Deep Dive: Renjin's Vector Pipeliner

Radford Neal, the statistician behind pqR, has started a great conversation on a recent blog post that compares how pqR, Renjin, and Riposte defer and parallelize computation while evaluating R code.

In this post, I want to continue this conversation by going into a bit more depth about how Renjin's vector pipeliner works, some results we've achieved so far, and where we hope to go with it.

I think the best way is to look at one of the real-world use cases that informed its design.

Real World Use Case: Distance Correlation

One of the use cases where we really saw Renjin shine was in a data mining exercise for a large mobile operator where we wanted to find associations between sociodemographic variables and a large number of usage-pattern variables.

The usage-pattern variables, like "number of SMS' sent per month", or the "number of international calling minutes to South East Asian countries" often have far-from-normal distributions, with some percentage of the subscriber base zero, and then a long tail of extreme values.

For this reason, we wanted to use distance correlation, a relatively new measure of assocation that helps detect non-linear relationships between random variables, provided in the energy package.

Unfortunately, this is a case where the original GNU R interpreter has serious limitations. As soon as the number of observations grows beyond a few thousand, GNU R's memory usage explodes and computation grinds to a halt or crashes.
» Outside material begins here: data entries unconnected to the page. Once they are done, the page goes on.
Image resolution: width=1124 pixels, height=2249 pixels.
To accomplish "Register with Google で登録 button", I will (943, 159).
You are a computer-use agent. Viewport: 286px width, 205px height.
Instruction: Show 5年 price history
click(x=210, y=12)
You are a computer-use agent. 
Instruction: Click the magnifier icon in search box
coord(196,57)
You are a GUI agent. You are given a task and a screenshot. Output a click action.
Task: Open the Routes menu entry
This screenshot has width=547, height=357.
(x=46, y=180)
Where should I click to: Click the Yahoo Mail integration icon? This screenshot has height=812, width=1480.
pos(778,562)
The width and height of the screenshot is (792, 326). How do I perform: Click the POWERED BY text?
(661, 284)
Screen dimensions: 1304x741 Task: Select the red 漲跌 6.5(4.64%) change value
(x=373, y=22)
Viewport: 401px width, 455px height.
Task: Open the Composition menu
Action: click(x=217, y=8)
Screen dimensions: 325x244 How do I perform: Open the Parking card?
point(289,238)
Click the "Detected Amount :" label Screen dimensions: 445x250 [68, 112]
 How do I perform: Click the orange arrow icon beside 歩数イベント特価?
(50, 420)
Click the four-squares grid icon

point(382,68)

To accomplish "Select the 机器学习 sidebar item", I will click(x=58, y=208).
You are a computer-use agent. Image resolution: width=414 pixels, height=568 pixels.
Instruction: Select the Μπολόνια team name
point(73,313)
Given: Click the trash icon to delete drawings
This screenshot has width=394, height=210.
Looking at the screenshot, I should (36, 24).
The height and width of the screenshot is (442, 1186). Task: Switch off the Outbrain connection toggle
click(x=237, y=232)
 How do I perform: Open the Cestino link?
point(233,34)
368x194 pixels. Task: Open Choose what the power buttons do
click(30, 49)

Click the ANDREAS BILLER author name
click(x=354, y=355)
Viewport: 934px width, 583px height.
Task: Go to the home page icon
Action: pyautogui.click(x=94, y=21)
The author has provided a C implementation as well, but it doesn't fare much better.

Renjin, on the other hand, outperforms GNU R on small samples by a factor of 2, and uses a fraction of the memory required by GNU R, allowing us to scale up to our target of 25,000 observations.

Here are the results of a little distance correlation benchmark that compares the runtimes of Renjin 0.7.0-RC6, GNU R-3.0.1 and pqR 2013-07-22 in seconds:

Runtimes (in seconds)

n GNU R pqR Renjin
1000 5 3 3
2000 20 10 9
5000 120 79 52
6000 112 74
7000 151 100
8000 219 133
10000 209
25000 1319

Runtime numbers for the distance correlation calculations

In this particular benchmark, Renjin outperforms GNU R by roughly half of the time as GNU R 3.0.1. For smaller sizes, Renjin and pqR are roughly even, but as the sample grows larger, Renjin starts to approach a 2x speed up as well.

More importantly, Renjin is able to handle sample sizes of up to around 25000 observations, a limitation currently imposed by Renjin's 32-bit indexing of arrays. (We'll see below that there is a distance matrix at the heart of the dcor function, which requires n^2 storage space)

GNU R runs out of memory at n = 6000, and pqR at n = 8000.

The Challenge

In the rest of this post, we'll look at how Renjin's design support this particular use case in terms of both performance and conservative memory use.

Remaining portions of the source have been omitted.